_ASSIGNMENT_
What you return should be the lines from the first line of the records below through the line holding "Italiano (87, 2470)", unchanged.

(Saved entries)
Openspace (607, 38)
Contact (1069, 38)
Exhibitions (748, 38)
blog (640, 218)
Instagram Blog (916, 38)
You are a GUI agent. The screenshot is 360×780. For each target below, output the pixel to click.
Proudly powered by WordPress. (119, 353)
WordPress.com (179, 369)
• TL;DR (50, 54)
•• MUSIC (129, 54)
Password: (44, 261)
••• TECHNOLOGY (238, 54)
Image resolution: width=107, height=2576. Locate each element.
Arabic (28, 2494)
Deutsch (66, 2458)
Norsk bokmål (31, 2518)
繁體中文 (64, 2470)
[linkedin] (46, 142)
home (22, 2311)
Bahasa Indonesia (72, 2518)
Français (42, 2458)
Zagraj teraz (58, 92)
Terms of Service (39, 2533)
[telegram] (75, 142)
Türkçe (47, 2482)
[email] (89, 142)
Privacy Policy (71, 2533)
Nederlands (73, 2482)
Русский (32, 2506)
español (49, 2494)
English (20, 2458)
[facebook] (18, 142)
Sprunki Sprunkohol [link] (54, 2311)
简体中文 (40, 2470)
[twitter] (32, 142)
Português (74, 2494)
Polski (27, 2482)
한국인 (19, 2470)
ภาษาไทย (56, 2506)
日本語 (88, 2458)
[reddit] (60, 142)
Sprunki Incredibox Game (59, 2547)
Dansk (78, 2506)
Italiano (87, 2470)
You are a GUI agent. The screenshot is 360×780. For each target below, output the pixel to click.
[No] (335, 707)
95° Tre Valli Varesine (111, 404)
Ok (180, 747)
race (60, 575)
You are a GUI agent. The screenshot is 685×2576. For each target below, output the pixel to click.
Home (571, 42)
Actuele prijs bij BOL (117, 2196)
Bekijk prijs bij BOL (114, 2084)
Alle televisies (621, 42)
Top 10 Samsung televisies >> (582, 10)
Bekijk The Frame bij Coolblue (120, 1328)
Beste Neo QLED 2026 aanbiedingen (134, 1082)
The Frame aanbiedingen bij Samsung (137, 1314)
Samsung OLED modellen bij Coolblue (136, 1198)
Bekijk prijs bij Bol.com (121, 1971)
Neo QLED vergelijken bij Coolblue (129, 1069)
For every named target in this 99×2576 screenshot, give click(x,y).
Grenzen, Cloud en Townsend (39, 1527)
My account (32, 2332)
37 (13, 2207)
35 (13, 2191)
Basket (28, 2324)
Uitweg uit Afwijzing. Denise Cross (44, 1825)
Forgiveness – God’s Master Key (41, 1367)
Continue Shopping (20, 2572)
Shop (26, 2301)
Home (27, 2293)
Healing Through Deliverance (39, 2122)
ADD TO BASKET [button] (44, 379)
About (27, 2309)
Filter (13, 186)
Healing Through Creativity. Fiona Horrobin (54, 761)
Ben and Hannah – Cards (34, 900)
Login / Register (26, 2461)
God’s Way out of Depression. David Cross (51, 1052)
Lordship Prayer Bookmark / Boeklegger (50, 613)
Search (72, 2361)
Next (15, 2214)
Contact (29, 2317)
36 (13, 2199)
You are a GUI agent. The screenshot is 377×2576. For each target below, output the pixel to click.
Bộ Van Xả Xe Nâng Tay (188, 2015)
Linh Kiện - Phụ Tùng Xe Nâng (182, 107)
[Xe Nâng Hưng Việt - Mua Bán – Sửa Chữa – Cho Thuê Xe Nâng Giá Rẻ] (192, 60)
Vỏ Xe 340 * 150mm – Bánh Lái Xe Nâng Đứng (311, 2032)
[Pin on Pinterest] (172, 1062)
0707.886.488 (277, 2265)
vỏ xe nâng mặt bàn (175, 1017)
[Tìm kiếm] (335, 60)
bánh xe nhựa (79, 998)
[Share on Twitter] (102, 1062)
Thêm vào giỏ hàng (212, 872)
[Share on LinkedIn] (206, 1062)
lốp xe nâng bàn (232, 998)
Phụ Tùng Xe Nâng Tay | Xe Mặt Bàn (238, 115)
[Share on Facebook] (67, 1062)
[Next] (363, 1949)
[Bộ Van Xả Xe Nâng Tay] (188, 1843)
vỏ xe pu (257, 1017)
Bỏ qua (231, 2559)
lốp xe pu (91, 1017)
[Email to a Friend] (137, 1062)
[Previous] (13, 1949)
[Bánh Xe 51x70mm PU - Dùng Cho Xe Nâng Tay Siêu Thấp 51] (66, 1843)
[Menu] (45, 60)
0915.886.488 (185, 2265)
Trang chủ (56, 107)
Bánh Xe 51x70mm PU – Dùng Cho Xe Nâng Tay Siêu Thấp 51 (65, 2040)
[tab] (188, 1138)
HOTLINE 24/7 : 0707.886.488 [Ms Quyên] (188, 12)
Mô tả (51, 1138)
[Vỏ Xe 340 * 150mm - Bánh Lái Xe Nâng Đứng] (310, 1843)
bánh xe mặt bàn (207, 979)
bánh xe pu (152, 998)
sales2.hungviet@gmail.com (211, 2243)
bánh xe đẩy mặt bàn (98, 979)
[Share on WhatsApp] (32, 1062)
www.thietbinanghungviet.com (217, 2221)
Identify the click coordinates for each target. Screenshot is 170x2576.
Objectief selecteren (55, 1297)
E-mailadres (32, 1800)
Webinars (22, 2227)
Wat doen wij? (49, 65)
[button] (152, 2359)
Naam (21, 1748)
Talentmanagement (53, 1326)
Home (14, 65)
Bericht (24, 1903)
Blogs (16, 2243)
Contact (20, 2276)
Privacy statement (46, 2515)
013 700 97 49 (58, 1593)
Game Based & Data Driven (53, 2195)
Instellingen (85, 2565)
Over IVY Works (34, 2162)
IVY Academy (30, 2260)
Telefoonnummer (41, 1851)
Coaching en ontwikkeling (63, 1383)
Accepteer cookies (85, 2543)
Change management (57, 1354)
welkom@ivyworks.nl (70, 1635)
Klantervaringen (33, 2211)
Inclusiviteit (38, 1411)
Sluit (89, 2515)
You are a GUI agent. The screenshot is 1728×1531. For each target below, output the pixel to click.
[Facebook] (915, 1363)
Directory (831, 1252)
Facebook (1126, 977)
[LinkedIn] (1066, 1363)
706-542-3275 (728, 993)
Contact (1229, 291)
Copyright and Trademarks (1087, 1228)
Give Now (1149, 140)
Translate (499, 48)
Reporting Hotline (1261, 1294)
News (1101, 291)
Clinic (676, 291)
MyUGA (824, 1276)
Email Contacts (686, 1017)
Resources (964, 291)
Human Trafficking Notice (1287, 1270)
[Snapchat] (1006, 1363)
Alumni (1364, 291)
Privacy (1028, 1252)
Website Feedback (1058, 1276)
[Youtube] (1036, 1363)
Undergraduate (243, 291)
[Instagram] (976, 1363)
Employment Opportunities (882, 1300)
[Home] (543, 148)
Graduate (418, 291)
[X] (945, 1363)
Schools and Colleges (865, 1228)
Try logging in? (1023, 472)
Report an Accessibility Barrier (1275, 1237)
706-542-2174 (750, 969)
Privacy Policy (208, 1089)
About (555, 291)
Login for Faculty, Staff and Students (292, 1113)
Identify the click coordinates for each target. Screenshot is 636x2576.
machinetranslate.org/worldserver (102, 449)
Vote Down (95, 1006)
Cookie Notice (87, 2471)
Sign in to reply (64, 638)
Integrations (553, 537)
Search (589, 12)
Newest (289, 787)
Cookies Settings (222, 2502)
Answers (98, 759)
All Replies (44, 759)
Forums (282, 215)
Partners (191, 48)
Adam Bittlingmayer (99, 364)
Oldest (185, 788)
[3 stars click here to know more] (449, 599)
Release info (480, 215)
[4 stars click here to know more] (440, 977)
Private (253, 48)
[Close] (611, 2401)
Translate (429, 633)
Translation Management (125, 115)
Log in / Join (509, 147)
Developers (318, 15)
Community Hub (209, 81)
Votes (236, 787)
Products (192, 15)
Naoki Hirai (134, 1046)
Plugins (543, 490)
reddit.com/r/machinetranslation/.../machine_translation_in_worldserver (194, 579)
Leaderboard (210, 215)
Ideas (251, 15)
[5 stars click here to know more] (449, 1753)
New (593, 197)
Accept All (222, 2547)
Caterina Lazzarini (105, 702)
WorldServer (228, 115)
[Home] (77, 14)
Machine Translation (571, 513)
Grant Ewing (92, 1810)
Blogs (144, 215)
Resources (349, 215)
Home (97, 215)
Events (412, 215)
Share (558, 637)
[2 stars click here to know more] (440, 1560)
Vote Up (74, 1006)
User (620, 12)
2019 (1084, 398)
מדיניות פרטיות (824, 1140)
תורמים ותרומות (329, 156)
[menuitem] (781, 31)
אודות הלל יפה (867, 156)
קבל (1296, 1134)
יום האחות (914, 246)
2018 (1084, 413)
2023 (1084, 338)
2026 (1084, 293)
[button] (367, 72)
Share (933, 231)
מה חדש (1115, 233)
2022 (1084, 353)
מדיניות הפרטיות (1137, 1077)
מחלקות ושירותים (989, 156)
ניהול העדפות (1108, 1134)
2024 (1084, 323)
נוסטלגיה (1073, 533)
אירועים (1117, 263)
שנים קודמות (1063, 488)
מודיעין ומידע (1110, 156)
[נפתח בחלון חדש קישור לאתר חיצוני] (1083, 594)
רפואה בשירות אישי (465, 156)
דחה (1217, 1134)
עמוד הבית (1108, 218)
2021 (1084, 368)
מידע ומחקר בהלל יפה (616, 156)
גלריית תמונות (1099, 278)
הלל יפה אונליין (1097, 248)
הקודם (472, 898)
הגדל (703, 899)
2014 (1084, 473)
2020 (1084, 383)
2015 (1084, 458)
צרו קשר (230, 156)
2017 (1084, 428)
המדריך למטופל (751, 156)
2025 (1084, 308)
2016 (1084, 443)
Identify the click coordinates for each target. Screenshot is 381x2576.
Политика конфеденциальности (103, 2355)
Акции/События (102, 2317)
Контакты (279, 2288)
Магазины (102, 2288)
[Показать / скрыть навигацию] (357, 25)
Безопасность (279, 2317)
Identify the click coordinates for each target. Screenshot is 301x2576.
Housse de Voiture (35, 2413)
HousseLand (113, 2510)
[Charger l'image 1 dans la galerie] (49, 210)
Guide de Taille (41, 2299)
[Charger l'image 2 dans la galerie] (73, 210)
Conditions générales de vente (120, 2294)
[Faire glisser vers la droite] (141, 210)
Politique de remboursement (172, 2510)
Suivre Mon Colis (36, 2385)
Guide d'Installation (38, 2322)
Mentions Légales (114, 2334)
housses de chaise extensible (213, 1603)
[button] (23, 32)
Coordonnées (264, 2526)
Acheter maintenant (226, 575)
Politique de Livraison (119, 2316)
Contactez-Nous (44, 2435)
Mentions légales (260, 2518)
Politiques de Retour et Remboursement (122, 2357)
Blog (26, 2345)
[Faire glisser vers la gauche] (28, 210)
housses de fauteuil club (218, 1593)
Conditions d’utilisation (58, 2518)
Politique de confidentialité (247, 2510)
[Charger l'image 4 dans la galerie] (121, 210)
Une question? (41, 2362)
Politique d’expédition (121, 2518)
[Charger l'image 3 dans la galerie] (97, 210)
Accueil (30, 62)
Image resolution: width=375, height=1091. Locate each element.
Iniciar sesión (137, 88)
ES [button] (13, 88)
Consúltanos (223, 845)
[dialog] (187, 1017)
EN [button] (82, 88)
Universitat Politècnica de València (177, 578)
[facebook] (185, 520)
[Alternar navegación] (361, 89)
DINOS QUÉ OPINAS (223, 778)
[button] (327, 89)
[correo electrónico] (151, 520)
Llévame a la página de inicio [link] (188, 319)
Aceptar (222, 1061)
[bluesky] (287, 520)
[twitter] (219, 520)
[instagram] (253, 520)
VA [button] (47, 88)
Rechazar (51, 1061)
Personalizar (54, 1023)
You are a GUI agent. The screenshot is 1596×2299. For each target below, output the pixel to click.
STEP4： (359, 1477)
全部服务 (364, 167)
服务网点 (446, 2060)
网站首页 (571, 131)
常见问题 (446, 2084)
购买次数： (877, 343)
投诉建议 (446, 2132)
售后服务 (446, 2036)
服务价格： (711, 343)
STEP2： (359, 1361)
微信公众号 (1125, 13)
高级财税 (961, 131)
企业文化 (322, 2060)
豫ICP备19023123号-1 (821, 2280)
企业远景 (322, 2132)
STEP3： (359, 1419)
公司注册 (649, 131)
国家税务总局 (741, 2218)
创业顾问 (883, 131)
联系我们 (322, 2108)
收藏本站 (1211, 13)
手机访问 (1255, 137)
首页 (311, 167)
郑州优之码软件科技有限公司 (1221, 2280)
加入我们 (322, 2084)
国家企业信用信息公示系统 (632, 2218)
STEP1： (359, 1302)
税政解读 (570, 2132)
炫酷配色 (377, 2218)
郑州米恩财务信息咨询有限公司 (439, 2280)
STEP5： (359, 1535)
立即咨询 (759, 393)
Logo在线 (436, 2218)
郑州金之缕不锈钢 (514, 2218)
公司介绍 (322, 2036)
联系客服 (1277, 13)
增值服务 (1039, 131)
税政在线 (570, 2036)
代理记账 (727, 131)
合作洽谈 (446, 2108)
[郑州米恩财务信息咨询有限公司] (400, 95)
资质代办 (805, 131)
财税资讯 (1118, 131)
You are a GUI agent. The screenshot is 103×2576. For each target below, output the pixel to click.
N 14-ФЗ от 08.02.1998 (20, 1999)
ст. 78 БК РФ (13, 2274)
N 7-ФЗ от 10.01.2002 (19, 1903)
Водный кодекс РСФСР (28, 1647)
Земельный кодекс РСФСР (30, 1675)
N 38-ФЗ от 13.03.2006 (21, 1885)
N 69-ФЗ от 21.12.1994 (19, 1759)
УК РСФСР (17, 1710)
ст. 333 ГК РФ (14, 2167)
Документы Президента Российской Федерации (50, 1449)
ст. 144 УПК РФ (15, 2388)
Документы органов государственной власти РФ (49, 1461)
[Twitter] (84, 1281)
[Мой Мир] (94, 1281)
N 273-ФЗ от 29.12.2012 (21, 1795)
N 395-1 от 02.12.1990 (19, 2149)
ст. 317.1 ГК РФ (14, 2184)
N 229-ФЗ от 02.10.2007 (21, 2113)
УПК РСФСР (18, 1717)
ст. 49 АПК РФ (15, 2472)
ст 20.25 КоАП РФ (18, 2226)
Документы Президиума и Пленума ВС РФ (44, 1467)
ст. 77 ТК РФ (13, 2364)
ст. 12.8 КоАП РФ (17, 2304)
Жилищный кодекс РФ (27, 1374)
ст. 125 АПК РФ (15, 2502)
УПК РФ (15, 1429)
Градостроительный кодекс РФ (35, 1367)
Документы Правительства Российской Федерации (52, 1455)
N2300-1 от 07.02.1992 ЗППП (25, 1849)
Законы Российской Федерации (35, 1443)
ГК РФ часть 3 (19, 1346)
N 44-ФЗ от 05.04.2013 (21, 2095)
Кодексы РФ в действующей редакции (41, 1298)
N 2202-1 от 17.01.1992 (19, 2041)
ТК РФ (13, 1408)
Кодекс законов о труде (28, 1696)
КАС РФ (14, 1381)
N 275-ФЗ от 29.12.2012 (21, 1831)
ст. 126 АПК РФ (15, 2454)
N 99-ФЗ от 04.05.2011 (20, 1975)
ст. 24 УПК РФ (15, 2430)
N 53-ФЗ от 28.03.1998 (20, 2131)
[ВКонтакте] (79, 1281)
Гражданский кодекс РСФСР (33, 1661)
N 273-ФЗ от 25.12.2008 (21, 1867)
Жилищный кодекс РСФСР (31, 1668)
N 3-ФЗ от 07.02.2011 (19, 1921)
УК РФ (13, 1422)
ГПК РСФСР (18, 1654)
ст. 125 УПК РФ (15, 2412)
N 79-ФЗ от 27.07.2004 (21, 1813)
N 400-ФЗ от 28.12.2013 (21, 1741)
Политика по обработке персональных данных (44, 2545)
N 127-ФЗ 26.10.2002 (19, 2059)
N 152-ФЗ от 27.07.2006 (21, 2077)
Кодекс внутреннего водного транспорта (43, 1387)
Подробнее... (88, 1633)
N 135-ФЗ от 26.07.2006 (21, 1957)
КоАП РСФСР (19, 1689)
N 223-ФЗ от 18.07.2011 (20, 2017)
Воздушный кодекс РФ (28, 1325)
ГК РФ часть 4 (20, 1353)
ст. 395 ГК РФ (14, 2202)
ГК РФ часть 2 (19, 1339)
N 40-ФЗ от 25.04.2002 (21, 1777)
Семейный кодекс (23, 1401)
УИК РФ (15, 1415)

_EXPECTED OUTPUT_
Openspace (607, 38)
Contact (1069, 38)
Exhibitions (748, 38)
blog (640, 218)
Instagram Blog (916, 38)
You are a GUI agent. The screenshot is 360×780. For each target below, output the pixel to click.
Proudly powered by WordPress. (119, 353)
WordPress.com (179, 369)
• TL;DR (50, 54)
•• MUSIC (129, 54)
Password: (44, 261)
••• TECHNOLOGY (238, 54)
Image resolution: width=107, height=2576. Locate each element.
Arabic (28, 2494)
Deutsch (66, 2458)
Norsk bokmål (31, 2518)
繁體中文 (64, 2470)
[linkedin] (46, 142)
home (22, 2311)
Bahasa Indonesia (72, 2518)
Français (42, 2458)
Zagraj teraz (58, 92)
Terms of Service (39, 2533)
[telegram] (75, 142)
Türkçe (47, 2482)
[email] (89, 142)
Privacy Policy (71, 2533)
Nederlands (73, 2482)
Русский (32, 2506)
español (49, 2494)
English (20, 2458)
[facebook] (18, 142)
Sprunki Sprunkohol [link] (54, 2311)
简体中文 (40, 2470)
[twitter] (32, 142)
Português (74, 2494)
Polski (27, 2482)
한국인 (19, 2470)
ภาษาไทย (56, 2506)
日本語 (88, 2458)
[reddit] (60, 142)
Sprunki Incredibox Game (59, 2547)
Dansk (78, 2506)
Italiano (87, 2470)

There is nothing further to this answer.